Thanks Thomas. Good logical expansion on what I was saying. Didn't know that the starwheel took it's roots from somewhere else, but I'm not surprised either. Even the Masque idea from VC stemmed from the starwheel, though when it debuted, no one mentioned.
I think genuine "creations" mainly take place in a fledgling industry, where boundaries are being explored. While the industry seems to have saturated for a while now, we have advances today, but they are advances. I think gone are the days of Abraham Louis Breguet and his Tourbillon. Yet there are some ground breaking ideas today that are being ignored. Today, some of the true blue creations are hidden by others under some clever counter marketing ploys. The Seiko Spring Drive, not an entirely new concept (but started by Seiko still, i think), was one of the few really fresh approaches to time keeping. Yet it receives little attention in collector's eyes. Why does the world's largest and truest in house manufacture not garner such appreciation?

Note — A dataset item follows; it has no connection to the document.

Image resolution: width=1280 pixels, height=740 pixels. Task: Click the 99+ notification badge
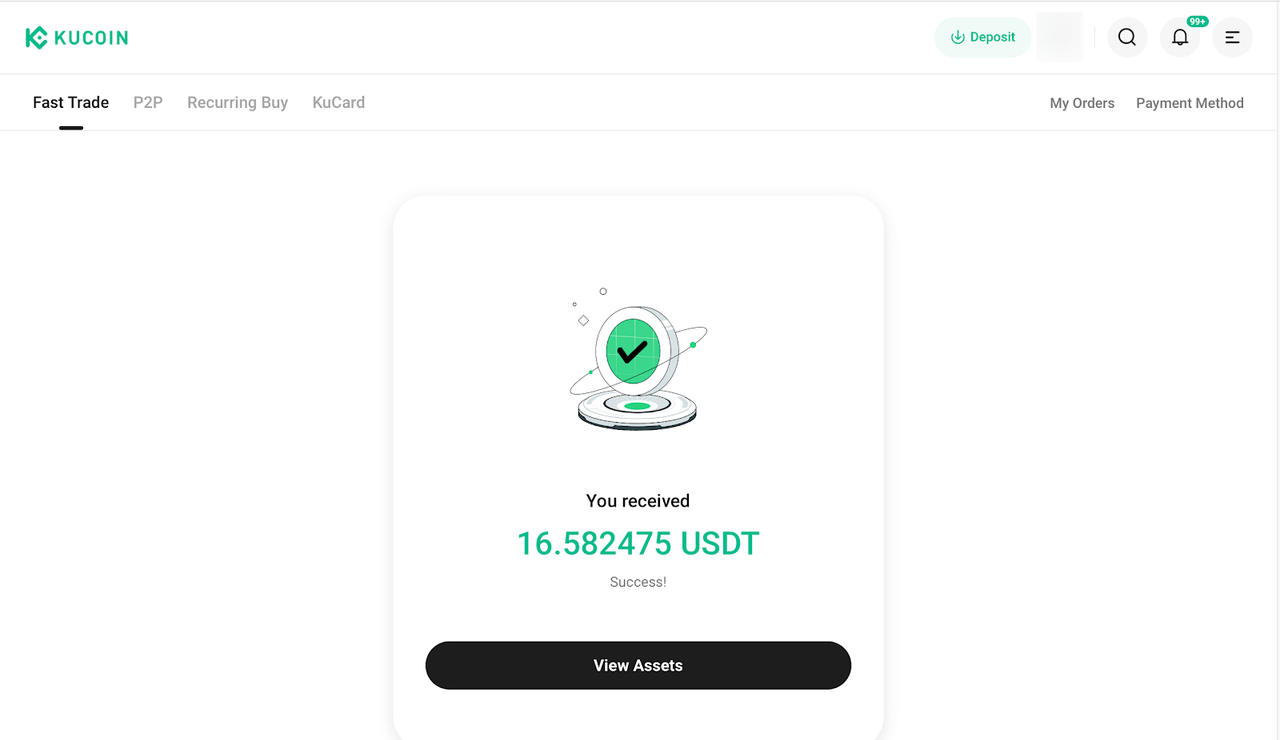[1197, 21]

I bought a nice Seiko Brightz previously, and was questioned by a would-be watch enthusiast "why on earth would you buy a Seiko?" Ignoring the fact that this brights comes with a full polished and sculpted titanium case and enamel dial, I was thinking that this guy was off his rocker for simply questioning the integrity of Seiko, or that he simply didn't know as much as he thought he did.

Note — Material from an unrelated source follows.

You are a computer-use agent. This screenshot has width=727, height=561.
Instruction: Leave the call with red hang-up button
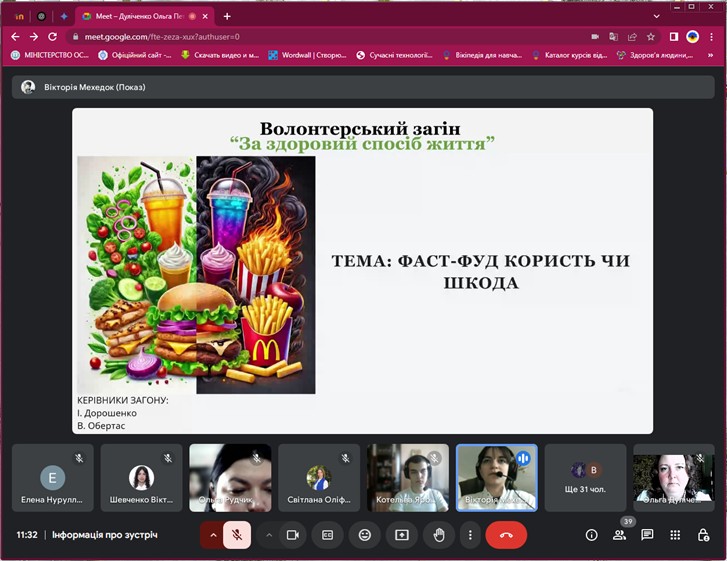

Today, in many industries, true advances in technology are expensive. (sort of like the law of diminishing returns) To think that a new brand with little financial support could have made these advances is a little naive, I think. I think the GP dual escapement idea is one of the few true advances today, but that doesn't seem to be helping the brand sell. as well as it should. Yet I'm sure this idea cost Gino Macaluso a lot of money.

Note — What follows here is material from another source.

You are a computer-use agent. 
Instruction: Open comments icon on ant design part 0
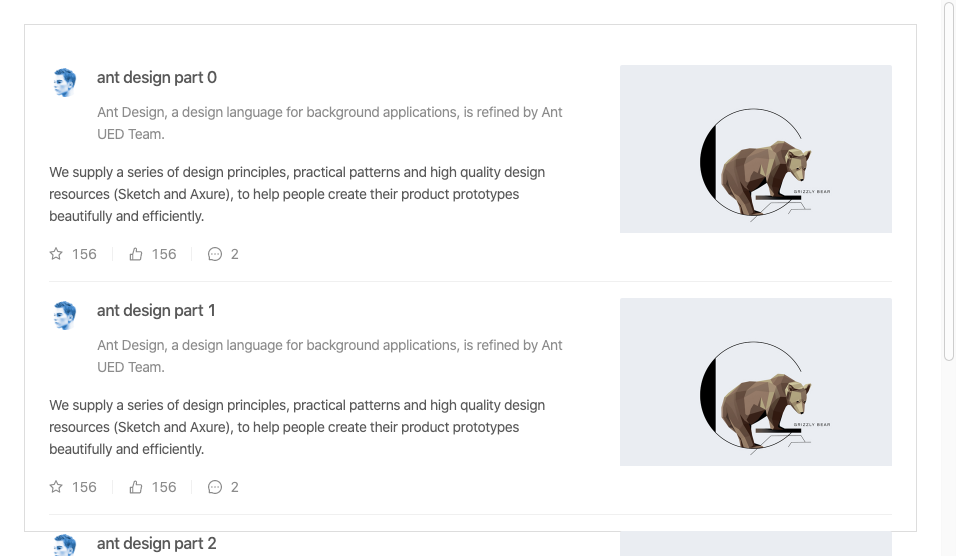click(x=214, y=254)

One thing to note about advances. The whole world isn't questioning something here. General coatings of watches today are PVD and DLC. These are surface layers. this technology is easily 20 to 30 years old. Yet PVD is a desired finish. It's crude, flimsy, and scratchable. How come no one notices that Cvstos is using Plasma? A surface penetrating treatment that's quite unusual in the watch line. (read: thi means that when you scratch it, if you do, it's probably still black underneath!) It's a rather superior technology in surface treatment that no one seems to have picked up on.
Alas, how much corksniffing must we do before we realise that the only true value of anything is our own appreciation of the item, and not what others think of it?